Nearly nine in ten companies surveyed have increased investment in AI and digital infrastructure since 2024, with 73 per cent of companies deploying AI across multiple business functions.

Notably, one in five are already using agentic AI to automate complex decision-making, evidence that AI is no longer a future bet but a present-day asset. 

The 2025 report data shows that the energy sector is not just powering AI, it is being transformed by it.

AI is expected to have its greatest impact on energy distribution and emerging energy solutions, with applications ranging from predictive maintenance and smart grid management to real-time demand forecasting and energy optimisation.

88 per cent of respondents agree that scaling AI is essential to achieving energy transformation.

At the same time there is a widespread view that investments in grid modernisation (55 per cent) are key to keeping up with AI’s growing demands, followed by energy storage (38 per cent) and advanced materials like high-efficiency conductors (33 per cent). 

More than 850 global experts across energy, technology, AI, academia and finance – including leaders from OpenAI, TotalEnergies and the International Energy Agency – contributed to the report, which reveals a significant shift in the AI-energy conversation, transforming from interest and pilots to deployments that demonstrate the AI transformation is underway.

Dr Sultan Al Jaber, Minister of Industry and Advanced Technology, and Adnoc Managing Director and Group CEO said: “AI is no longer a future promise for the energy sector; it’s delivering real impact today from predictive maintenance to AI-optimised grids. At Adnoc, we’re embedding AI as a core capability across our operations, driving transformation at scale with measurable gains in reliability, efficiency, and sustainability. This report reflects the sector’s progress and provides a roadmap for what comes next — investing in talent, scaling proven solutions, and aligning policy with innovation. The next step is clear: move faster, together.”

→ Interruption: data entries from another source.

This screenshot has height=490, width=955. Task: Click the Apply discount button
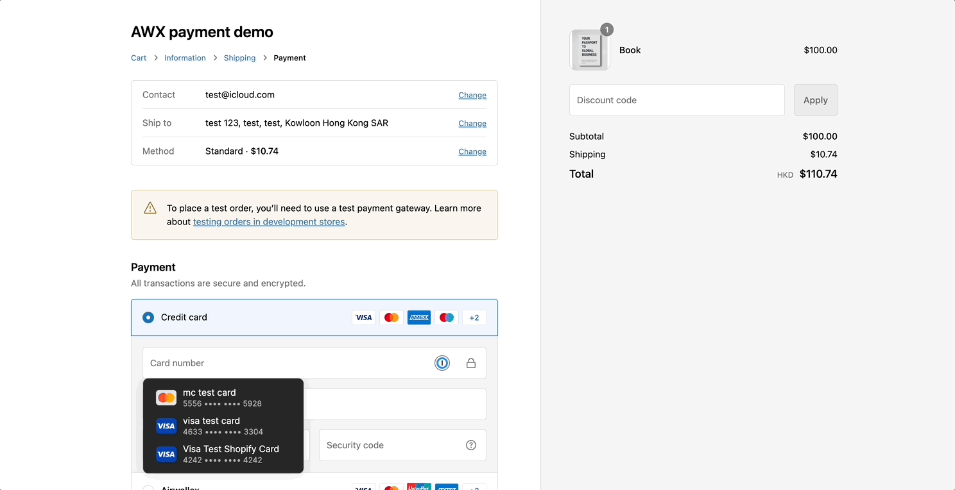815,100
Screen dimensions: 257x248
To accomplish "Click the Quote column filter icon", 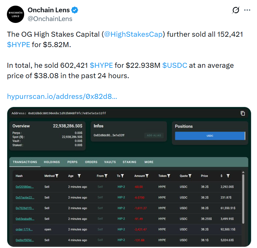I will (x=190, y=176).
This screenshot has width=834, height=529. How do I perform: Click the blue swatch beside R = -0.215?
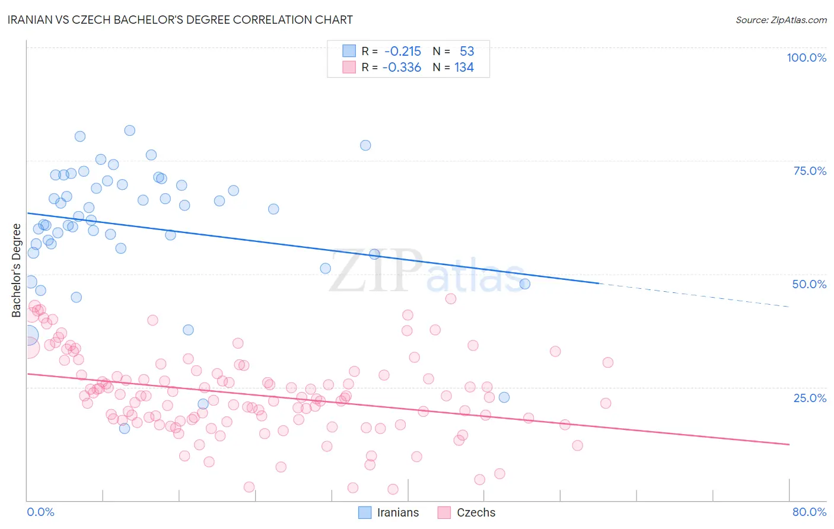point(349,51)
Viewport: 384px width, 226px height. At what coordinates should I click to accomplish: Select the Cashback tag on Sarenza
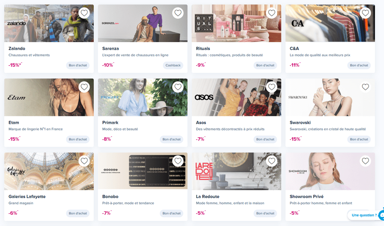pos(173,65)
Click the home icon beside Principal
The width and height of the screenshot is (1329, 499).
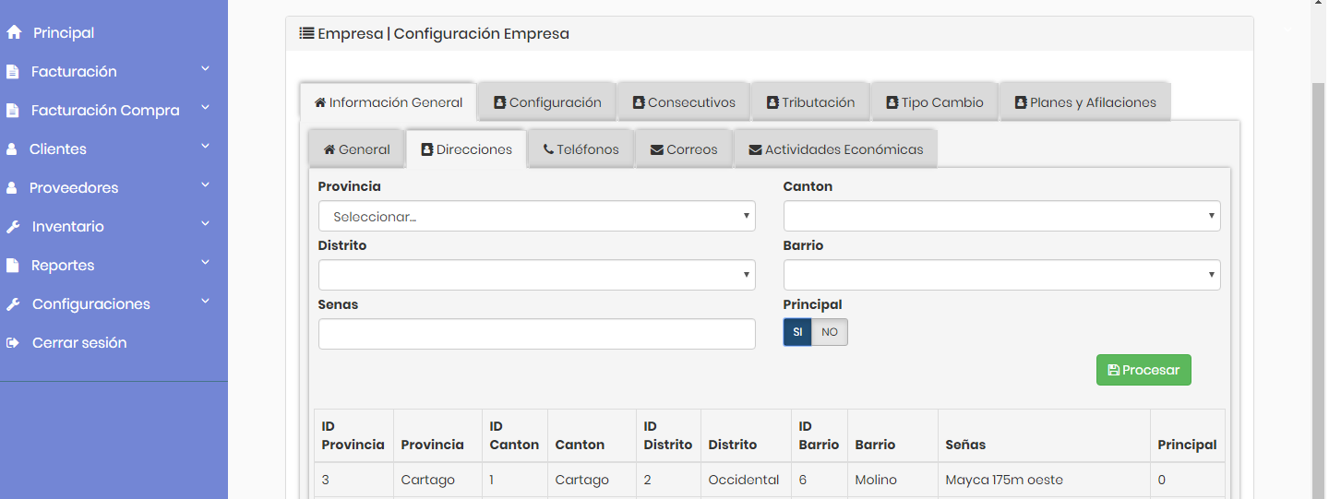point(13,32)
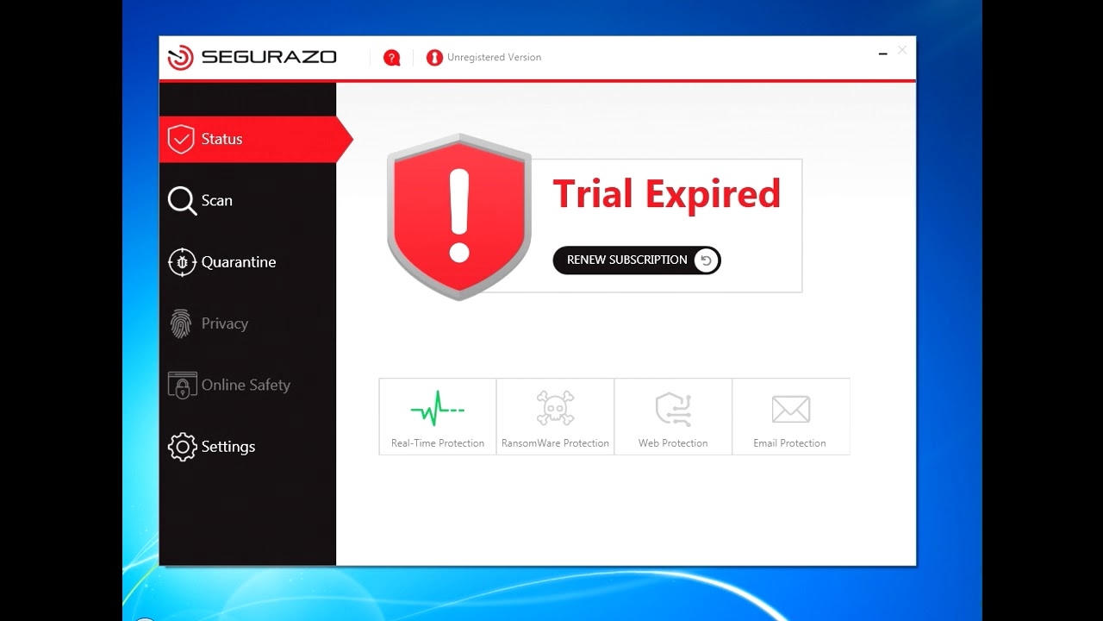
Task: Select the Online Safety padlock icon
Action: [x=182, y=385]
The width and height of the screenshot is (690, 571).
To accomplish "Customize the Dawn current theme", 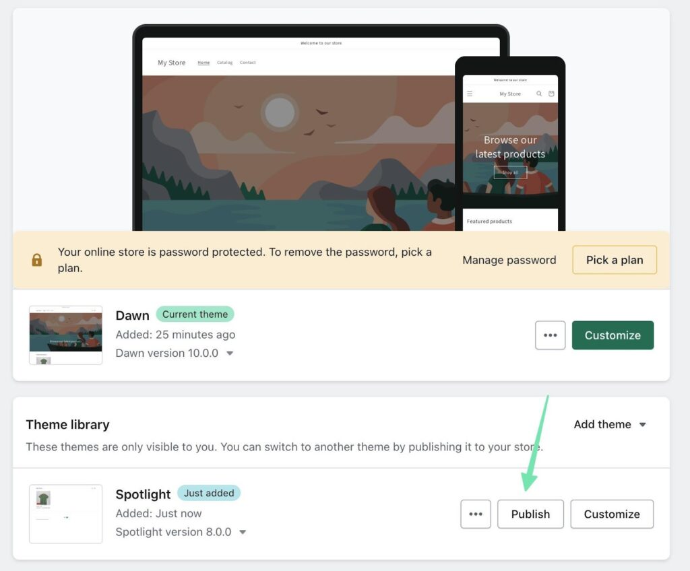I will (x=613, y=335).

The report underscores a growing consensus: unlocking AI’s full value in energy will depend on both industrial leadership and technological innovation working in sync.

Brad Smith, Vice Chair and President, Microsoft said: “Meeting the demands of both the AI era and energy transition will require more than ambition — it will take strong partnerships and innovation. That’s why Microsoft is working closely with energy leaders to reimagine power systems, develop talent, and build responsible AI practices.”

However, realising AI’s full potential is not without constraints.

Cybersecurity has overtaken cost as the top consideration for adoption (49 per cent), followed closely by data quality and consistency (45 per cent) and a shortage of skilled talent (39 per cent).

These challenges are compounded by the sector’s slower innovation cycles and the complexity of integrating AI into legacy systems.

As AI adoption continues to scale, access to reliable and sustainable energy is becoming a strategic priority.

This underscores a critical truth: AI for energy and energy for AI are now inseparable. AI is helping to optimise grids, reduce energy usage and emissions, and unlock new efficiencies across the energy value chain. 

At the same time, AI’s rapid growth is reshaping electricity demand and supply, requiring smarter, faster investment in resilient infrastructure.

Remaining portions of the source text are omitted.